- Excerto do texto -
○ ○ ○ ○ ○ ○ ○

AS CIDADES E A TÁCTICA DO QUADRADO

A táctica do quadrado, idealizada por D. Nuno Alvares Pereira e posta em prática na Batalha de Aljubarrota (1385), é um interessante exemplo de como um exército de muito menor capacidade pode vencer um opositor mais poderoso e com maior número de efectivos e recursos.

A táctica implicou várias questões críticas: o exército uniu-se em torno de um valor colectivo (“a defesa do território e da independência face a Castela”);  foi conduzido por uma forte liderança (D. Nuno Alvares Pereira) que seleccionou e preparou, tão bem quanto possível, o espaço físico onde se iria dar a batalha (um terreno com encostas de acentuado declive, o que obrigava o inimigo a afunilar o ataque; armadilhado com fossos – “covas do lobo”- mais de 1.000 feitos em menos de três horas, disfarçados com folhas) e organizou tacticamente de forma brilhante os seus parcos recursos humanos (no famoso quadrado, com uma vanguarda apeada que criava ao inimigo uma ilusória noção de vantagem – os cavaleiros castelhanos, com fortes armaduras, tornaram-se um alvo fácil quando perdiam os seus cavalos nas “covas do lobo”; protegidos pelas alas e rectaguarda onde se dispunham os besteiros e arqueiros que lançavam violentos ataques com flechas e pedras;  as alas, localizadas em terrenos mais salientes, relativamente à linha da frente, cruzavam o tiro sobre a vanguarda avançada) 1 e 2.

Hoje em dia, as cidades (e, em particular, as portuguesas) também lutam em batalhas com armas desiguais. As nossas cidades devem, por isso, seguir o exemplo da Batalha de Aljubarrota e saber encontrar os projectos colectivos (“o porquê e o para quê") que sejam verdadeiramente mobilizadores do povo - da comunidade ("com quem"), devendo ser muito selectivas na escolha das suas armas (“fazer o quê”), do seu campo de batalha (“onde”) e da táctica mais adequada (“como e quando”).

○ ○ ○ ○ ○ ○ ○

- Dados fornecidos -

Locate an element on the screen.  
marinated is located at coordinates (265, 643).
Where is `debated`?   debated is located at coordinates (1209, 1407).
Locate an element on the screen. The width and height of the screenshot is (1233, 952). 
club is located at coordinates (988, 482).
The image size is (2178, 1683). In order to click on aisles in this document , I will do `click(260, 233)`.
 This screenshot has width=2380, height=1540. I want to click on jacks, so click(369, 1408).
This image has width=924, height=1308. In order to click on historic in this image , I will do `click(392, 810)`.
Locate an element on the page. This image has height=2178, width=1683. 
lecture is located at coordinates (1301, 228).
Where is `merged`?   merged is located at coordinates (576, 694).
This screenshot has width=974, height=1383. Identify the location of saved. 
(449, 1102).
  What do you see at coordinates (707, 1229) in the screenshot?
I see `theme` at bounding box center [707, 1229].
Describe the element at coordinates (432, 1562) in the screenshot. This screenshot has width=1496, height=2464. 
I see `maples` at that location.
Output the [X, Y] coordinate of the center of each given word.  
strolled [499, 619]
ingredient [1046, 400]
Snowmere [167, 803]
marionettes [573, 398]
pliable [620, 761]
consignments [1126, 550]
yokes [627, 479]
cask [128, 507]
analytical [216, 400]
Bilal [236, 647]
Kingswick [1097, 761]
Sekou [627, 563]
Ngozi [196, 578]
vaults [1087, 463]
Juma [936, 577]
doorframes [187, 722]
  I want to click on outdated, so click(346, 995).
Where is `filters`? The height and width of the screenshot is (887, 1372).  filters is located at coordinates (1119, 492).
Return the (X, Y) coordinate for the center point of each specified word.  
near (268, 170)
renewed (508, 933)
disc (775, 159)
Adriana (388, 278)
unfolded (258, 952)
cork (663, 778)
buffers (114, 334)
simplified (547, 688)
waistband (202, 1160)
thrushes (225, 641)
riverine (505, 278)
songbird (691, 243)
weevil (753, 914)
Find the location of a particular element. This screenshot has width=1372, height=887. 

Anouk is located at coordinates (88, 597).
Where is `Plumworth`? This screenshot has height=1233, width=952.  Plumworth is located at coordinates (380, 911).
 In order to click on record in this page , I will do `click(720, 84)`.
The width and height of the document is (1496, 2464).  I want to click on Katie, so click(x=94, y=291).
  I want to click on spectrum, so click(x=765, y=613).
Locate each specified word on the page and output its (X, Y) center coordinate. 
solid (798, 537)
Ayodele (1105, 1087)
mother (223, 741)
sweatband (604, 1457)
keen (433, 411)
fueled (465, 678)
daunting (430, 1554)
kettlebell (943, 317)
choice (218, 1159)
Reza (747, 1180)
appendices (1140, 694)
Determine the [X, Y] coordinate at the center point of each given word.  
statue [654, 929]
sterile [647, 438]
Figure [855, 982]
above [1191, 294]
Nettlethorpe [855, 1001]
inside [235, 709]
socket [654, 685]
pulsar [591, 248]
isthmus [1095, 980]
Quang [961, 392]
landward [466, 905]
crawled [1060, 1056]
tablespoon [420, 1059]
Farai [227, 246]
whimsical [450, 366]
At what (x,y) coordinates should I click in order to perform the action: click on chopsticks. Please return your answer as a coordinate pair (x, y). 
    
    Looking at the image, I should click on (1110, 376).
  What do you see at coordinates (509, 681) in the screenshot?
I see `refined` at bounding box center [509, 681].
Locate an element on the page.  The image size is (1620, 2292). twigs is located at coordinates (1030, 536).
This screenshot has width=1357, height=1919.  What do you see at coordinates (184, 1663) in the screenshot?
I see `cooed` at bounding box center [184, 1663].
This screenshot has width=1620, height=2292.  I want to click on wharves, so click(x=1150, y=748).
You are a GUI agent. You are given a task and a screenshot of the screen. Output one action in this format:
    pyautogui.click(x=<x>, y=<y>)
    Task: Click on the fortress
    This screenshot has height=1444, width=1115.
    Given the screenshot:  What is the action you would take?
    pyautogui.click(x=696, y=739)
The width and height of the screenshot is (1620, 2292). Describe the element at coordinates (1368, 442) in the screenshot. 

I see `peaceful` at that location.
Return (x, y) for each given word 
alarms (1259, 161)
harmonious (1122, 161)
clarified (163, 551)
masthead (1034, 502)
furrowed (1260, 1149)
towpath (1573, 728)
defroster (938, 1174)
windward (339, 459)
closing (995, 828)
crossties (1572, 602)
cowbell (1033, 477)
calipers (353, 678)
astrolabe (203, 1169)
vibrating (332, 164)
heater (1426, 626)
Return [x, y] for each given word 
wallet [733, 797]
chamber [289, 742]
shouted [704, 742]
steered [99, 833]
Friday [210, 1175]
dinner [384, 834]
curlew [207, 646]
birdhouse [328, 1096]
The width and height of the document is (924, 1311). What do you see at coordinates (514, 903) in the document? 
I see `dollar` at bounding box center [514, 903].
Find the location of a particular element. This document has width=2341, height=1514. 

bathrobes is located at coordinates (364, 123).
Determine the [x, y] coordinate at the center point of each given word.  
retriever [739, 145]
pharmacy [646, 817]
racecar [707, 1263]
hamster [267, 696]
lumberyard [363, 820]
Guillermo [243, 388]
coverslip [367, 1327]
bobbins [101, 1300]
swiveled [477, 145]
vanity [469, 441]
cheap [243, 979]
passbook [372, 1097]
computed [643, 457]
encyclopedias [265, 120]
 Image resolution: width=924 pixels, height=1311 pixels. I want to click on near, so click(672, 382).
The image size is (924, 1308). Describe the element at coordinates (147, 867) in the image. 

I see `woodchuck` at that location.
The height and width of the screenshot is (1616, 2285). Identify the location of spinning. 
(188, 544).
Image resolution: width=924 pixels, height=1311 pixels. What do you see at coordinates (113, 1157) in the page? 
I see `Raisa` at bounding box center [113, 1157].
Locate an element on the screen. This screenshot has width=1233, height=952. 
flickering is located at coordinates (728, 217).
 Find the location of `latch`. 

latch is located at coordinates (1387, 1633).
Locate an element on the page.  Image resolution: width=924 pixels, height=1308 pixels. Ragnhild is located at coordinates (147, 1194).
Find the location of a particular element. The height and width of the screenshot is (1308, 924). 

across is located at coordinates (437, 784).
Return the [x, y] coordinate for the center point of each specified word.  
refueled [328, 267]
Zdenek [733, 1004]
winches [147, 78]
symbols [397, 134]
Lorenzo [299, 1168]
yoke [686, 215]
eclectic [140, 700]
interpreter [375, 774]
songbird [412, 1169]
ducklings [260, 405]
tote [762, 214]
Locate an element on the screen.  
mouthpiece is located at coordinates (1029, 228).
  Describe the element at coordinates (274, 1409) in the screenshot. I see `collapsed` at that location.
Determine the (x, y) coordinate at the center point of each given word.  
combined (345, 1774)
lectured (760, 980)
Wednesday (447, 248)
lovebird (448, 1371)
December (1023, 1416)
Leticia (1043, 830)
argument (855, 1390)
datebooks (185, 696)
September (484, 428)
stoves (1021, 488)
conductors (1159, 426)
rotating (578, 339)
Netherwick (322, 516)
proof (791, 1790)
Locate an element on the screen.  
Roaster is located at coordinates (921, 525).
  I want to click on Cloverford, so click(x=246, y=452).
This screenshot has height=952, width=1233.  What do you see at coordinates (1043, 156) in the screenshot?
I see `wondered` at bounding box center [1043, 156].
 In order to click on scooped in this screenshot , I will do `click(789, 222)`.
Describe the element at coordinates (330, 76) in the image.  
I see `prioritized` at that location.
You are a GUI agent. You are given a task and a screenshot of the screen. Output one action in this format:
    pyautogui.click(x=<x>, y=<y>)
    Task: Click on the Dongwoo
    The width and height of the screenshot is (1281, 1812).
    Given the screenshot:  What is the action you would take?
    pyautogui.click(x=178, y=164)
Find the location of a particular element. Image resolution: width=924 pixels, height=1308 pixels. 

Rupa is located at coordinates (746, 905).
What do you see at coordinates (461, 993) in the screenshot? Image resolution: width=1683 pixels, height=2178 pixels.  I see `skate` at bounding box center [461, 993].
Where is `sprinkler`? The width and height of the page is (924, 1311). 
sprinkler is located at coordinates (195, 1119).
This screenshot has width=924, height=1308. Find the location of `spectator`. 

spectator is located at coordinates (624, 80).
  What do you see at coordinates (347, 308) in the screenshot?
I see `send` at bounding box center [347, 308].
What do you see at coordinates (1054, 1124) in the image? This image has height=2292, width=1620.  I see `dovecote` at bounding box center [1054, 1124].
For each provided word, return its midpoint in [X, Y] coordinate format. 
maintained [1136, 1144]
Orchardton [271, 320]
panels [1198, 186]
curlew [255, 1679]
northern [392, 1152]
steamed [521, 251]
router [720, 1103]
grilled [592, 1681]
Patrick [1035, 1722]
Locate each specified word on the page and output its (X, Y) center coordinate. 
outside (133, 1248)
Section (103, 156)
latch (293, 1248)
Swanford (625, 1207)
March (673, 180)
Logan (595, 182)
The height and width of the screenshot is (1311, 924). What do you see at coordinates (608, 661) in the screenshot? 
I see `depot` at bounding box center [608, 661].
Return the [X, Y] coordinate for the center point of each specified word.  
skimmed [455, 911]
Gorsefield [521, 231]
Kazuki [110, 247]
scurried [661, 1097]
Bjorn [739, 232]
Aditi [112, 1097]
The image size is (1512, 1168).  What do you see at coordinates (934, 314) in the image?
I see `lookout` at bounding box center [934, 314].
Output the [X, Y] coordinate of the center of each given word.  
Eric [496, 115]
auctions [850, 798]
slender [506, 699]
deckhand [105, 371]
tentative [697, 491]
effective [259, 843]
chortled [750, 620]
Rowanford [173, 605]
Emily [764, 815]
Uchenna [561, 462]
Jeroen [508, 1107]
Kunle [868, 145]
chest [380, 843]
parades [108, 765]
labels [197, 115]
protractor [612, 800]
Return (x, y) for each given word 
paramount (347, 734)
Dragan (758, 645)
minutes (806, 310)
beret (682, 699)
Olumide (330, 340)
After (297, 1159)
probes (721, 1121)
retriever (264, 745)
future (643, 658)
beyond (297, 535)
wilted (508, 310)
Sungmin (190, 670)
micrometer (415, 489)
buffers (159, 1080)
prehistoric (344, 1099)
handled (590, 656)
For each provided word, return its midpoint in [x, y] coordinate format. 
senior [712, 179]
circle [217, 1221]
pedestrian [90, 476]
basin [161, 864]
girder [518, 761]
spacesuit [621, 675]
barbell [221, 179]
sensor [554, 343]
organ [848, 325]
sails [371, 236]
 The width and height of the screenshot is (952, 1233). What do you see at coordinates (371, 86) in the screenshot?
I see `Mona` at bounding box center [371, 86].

○ ○ ○ ○ ○ ○ ○

- Questão 1 -
Segundo o texto sobre a táctica do quadrado, quantas "covas do lobo" foram abertas e em quanto tempo?
- Questão 2 -
Repita, do texto sobre a táctica do quadrado, tudo o que vai de "AS CIDADES E" até "efectivos e recursos.".

- Resposta esperada 1 -
Mais de 1.000, feitas em menos de três horas.

- Resposta esperada 2 -
AS CIDADES E A TÁCTICA DO QUADRADO

A táctica do quadrado, idealizada por D. Nuno Alvares Pereira e posta em prática na Batalha de Aljubarrota (1385), é um interessante exemplo de como um exército de muito menor capacidade pode vencer um opositor mais poderoso e com maior número de efectivos e recursos.